What you will do:
Please find every line in the records below that contains the word "computer", and copy it.

----- Records shown -----

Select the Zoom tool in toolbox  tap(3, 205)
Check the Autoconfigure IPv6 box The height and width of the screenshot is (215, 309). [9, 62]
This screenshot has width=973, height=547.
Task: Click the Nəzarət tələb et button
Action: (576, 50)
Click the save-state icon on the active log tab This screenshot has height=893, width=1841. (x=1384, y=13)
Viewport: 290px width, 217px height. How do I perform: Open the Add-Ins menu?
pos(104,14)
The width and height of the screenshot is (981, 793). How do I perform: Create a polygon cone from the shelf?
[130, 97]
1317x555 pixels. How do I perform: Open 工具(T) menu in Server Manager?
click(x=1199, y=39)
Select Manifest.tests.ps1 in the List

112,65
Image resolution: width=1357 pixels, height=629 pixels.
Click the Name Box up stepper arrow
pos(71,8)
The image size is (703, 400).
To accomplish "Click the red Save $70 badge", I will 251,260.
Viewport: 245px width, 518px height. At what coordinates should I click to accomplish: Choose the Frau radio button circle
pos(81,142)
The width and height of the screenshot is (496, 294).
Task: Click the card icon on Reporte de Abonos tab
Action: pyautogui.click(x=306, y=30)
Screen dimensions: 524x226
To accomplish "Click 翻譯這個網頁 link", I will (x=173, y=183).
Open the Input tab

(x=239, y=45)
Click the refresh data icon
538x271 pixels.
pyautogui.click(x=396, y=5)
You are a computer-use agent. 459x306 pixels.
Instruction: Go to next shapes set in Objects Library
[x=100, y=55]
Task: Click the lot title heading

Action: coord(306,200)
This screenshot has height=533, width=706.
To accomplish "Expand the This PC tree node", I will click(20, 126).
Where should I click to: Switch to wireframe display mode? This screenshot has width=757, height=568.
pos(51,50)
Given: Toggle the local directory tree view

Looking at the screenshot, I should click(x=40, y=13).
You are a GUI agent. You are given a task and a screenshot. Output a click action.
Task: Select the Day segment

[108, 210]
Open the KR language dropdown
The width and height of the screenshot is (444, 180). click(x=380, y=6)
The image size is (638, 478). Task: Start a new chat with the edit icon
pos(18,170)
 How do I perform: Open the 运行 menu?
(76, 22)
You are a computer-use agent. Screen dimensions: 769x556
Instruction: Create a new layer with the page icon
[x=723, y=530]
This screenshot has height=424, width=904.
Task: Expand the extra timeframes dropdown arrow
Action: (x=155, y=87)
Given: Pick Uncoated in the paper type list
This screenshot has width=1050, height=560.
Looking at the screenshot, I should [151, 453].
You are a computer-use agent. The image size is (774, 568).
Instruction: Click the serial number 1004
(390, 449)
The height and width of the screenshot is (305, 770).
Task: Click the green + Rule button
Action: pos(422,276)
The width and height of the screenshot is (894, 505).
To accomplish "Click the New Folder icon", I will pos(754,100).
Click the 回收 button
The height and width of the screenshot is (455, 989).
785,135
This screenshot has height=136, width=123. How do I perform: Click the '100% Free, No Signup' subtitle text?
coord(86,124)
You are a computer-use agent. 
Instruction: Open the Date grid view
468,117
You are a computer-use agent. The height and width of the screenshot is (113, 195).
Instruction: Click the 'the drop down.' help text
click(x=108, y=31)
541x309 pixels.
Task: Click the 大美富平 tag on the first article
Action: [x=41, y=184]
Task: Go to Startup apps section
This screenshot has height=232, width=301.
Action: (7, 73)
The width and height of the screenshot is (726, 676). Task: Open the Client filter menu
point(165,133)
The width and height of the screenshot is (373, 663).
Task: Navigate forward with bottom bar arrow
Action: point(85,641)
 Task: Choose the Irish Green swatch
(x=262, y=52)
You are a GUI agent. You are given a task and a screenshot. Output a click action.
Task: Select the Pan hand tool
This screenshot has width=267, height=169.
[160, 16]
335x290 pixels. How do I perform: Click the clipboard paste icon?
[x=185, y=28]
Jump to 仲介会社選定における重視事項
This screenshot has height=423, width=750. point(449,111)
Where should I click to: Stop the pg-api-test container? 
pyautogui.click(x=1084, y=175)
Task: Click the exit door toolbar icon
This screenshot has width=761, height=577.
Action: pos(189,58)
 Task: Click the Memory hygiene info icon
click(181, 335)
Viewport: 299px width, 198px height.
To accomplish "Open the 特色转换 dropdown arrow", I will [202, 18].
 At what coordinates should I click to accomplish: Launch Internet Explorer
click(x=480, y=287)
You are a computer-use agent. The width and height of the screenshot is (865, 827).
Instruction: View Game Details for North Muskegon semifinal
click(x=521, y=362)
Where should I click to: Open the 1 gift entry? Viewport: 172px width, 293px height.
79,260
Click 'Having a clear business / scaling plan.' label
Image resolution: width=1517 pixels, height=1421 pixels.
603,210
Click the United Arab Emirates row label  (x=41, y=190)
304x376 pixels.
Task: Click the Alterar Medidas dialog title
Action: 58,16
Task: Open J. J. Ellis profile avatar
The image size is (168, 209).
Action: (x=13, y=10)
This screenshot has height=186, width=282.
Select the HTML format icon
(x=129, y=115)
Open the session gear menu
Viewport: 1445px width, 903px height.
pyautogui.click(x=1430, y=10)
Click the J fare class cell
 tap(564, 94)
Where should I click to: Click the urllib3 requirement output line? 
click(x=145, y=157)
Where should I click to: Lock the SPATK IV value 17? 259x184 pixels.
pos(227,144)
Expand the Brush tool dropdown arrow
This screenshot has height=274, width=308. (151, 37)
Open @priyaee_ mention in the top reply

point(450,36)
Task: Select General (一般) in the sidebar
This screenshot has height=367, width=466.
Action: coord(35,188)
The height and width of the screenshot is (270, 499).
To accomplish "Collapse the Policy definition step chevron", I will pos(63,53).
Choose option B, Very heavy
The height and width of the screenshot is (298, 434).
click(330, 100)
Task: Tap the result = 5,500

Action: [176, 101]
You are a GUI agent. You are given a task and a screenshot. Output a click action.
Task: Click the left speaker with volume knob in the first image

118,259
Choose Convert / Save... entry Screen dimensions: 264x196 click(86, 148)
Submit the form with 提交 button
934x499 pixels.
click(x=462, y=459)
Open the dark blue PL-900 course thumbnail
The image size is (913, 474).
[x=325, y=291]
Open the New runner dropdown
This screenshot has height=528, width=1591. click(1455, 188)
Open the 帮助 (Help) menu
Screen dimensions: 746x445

-----

Solution to this problem:
You are a computer-use agent. 459x306 pixels.
You are a computer-use agent. Screen dimensions: 769x556
You are a computer-use agent. The image size is (774, 568).
You are a computer-use agent. 
You are a computer-use agent. The height and width of the screenshot is (113, 195).
You are a computer-use agent. The width and height of the screenshot is (865, 827).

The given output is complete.